Ill-formed question. There's some misunderstandings that result in wrong conclusions. Please read.
Entropy is a property of a system; remark this, remember this, do not forget this: entropy is related to a specific system; when assessing the entropy of a system, the entropies of its subsystems, neighbouring systems or the supra system are irrelevant.
Now, high entropy means high energy propagation (check the formulae!), a configuration that implies disorder in classical thermodynamical systems, but not in all systems. Some systems could get order after energy is propagated. For example, magnets will align in order in space, metronomes can synchronize at maximum entropy , or Benard cells might raise in a boiling fluid.
As you've seen, high entropy might produce order, which means new systems . Let's focus on a single Benard cell. At a large entropy of the container, a new system has been born! (the Benard cell). New systems usually born with low entropy. Now, forget the large entropy of the container and focus on the low entropy of the Benard cell. With time, this cell will increase its internal entropy and get dissipated. In the initial case, a system with a large entropy produces small systems with low entropy. In the second case, the cell, the larger the entropy, the lower the probability of persistence of the cell.

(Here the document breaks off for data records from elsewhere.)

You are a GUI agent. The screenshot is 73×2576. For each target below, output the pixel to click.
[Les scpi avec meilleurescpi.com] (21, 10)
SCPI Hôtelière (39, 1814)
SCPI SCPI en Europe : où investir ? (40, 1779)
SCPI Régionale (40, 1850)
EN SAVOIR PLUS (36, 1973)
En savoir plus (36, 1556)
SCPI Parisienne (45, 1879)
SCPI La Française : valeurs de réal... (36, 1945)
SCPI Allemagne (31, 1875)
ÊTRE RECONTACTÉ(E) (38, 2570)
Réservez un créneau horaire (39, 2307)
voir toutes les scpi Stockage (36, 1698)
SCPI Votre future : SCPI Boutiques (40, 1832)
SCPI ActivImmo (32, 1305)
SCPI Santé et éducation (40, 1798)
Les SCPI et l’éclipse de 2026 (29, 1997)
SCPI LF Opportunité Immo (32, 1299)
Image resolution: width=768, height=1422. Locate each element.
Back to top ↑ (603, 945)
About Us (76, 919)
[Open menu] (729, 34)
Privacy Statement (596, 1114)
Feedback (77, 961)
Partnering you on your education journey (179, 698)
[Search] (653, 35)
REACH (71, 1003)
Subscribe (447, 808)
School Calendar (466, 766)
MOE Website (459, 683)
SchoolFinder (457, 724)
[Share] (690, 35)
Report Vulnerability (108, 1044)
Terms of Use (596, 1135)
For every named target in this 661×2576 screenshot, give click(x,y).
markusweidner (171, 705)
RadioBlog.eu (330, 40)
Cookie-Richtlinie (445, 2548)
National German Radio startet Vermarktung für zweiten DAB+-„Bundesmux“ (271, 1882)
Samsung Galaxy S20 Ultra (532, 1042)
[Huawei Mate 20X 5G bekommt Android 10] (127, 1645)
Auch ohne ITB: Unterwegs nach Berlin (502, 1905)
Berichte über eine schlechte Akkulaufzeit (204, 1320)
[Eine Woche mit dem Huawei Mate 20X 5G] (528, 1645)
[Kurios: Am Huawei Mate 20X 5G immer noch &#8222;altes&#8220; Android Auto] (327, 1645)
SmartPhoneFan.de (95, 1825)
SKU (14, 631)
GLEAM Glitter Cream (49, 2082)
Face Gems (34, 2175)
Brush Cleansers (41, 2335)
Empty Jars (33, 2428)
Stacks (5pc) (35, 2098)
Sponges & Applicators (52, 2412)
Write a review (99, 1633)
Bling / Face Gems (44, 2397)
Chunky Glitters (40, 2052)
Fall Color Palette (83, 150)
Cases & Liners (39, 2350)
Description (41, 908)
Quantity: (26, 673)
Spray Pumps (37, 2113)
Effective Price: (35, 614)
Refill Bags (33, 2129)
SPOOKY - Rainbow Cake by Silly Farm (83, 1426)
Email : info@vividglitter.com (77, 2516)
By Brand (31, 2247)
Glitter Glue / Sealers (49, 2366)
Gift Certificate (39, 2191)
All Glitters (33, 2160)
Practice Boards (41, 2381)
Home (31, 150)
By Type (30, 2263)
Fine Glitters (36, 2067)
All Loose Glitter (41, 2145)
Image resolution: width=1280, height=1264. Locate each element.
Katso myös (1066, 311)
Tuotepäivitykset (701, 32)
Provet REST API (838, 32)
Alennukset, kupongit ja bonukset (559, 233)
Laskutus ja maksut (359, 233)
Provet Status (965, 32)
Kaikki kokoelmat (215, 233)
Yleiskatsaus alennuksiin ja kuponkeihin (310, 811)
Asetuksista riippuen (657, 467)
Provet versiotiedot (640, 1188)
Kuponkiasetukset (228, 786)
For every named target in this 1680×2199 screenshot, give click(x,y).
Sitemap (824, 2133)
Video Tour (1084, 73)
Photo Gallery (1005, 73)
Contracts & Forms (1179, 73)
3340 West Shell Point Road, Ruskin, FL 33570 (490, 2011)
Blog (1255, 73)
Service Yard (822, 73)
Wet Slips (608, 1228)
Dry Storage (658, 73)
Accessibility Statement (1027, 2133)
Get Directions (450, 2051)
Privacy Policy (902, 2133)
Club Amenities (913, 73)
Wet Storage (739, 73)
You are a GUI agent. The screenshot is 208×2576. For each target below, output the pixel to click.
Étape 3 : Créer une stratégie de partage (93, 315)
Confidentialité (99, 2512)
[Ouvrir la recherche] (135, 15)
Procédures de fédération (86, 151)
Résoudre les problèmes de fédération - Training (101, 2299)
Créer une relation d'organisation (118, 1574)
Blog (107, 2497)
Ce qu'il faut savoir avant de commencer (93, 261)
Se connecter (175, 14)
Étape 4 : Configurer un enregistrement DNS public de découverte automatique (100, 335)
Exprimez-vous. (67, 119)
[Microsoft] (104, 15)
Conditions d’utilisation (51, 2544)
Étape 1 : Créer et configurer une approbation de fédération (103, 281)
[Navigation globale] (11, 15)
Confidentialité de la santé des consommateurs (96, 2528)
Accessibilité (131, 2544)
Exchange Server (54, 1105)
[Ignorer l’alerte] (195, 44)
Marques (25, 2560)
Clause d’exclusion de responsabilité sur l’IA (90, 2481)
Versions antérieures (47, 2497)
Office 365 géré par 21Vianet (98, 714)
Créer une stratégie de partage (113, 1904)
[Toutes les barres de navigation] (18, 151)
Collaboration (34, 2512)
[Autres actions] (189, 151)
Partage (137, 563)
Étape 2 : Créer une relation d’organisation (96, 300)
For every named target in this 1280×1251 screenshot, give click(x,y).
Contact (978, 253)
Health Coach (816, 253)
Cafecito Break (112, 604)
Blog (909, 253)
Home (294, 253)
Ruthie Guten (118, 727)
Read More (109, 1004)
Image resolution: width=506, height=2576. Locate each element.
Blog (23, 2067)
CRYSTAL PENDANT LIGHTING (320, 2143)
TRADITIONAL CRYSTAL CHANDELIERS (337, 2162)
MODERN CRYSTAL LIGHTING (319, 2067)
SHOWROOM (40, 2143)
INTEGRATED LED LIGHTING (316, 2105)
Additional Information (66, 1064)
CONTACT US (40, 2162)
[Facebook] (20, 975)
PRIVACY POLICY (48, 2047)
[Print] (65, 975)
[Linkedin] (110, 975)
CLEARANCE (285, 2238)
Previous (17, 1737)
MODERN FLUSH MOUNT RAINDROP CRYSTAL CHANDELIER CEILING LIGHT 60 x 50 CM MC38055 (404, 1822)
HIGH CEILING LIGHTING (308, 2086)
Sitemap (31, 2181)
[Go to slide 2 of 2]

In the previous example, a system generated order with large entropy, and a second system generated disorder with large entropy.
Now, imagine a set of systems that produce order with large entropy. Examples of those are the molecules of a rock, or the cells of a living body. We can even generate artificial systems like those: a commercial organization is an example of a system that generates order when entropy grows (e.g. for some form of energy propagation, the organization tends to get more order and growth).
As you see, nothing new here. Only misunderstandings. High entropy does not mean disorder. It might imply order, and order implies the emergence of new systems with low entropy. A perspective absolutely coherent with normal biological life or just plain existence.
 Always consider that a system is a subjective perception, not a fact of nature which is independent of an observer.